EL VY - Return to the moon

 

 

 

 

 

 

 

 

 

 

De qui parle-t-on ? :

Super-groupe américain composé du chanteur et songwriter de The National Matt Berninger et d'un ancien membre de Menomena Brent Knopf.

 

De quoi parle-t-on ? :

Le duo alterne les balades et les morceaux rock. Cette musique laisse peu de place aux sonorités électroniques.

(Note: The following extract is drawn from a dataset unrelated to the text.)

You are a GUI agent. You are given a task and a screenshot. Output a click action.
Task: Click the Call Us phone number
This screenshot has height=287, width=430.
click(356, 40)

Le chant de Matt Berninger rapproche certains titres du travail des National.  

 

Rythme :

-          Je me suis endormi dans mon fauteuil

-          Ne me perturbe pas quand je lis en même temps

-          Mes pieds se mettent à bouger

-          Je me lève et je fais la danse de l’épaule

-          Mes enfants sautent comme des cabris dans la pièce

Quelques titres rock mais toujours sur un rythme mid-tempo qui permet de battre tranquillement la mesure.

 

Accessibilité :

-          Après plusieurs écoutes je n’ai toujours pas saisi la mélodie

-          Plusieurs écoutes sont nécessaires avant d’apprécier la mélodie

-          Mélodie agréable mais sans aspérité

-          Les refrains entrent directement dans ma tête

-          Que des hits taillés pour les stades

Matt Berninger a emprunté la machine à refrains de son groupe, The National.

 

Audience :

-          Musique que madame me demande de réécouter

-          Peut-être écouté en famille sans déranger madame

-          Madame s’en va quand je l’écoute

-          Tellement bizarre que je fais attention d’être seul pour l’écouter

-          Tellement bruyant que mes voisins ne me parlent plus

Return to the moon, Need a friend ou Sleeping light seraient, dans un monde parfait, des singles imparables… malheureusement notre monde déteste la perfection.

 

Qualité audiophile :

-          J’ai l’impression que c’est mon voisin qui écoute l’album

-          Le format MP3 n’altérera pas trop l’écoute

-          S’écoute impérativement en format non compressé (CD ou autre)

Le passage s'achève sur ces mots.